TASK OBJECTIVE => Every line below that has the word "agent" counts once; report how many lines that makes, with no other words.

PROVIDED ENTRIES =>
::::::::
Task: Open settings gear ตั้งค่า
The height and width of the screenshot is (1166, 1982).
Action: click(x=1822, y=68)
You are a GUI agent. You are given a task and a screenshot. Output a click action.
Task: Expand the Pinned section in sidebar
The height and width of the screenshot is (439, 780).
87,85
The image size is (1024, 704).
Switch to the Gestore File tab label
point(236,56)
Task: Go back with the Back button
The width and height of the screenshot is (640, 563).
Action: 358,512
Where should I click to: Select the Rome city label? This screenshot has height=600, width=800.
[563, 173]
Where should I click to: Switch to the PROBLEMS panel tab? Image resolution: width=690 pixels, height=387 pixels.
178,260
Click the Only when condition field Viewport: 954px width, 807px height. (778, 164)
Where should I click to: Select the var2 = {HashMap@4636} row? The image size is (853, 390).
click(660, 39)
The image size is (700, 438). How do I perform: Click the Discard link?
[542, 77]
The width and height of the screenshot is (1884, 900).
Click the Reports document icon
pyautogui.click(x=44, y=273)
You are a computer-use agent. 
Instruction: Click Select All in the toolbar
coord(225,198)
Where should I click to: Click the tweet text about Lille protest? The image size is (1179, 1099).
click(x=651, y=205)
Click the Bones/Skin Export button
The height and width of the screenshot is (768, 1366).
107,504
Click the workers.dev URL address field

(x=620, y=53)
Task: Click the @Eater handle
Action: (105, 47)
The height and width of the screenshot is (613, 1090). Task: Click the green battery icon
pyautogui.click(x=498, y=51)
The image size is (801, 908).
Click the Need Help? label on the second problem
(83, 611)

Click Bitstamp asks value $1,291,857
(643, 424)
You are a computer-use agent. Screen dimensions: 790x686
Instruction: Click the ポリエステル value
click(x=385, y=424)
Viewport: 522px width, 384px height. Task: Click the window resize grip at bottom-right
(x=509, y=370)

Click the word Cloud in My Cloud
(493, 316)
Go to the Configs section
::::::::
THE COMPLETED TASK => 3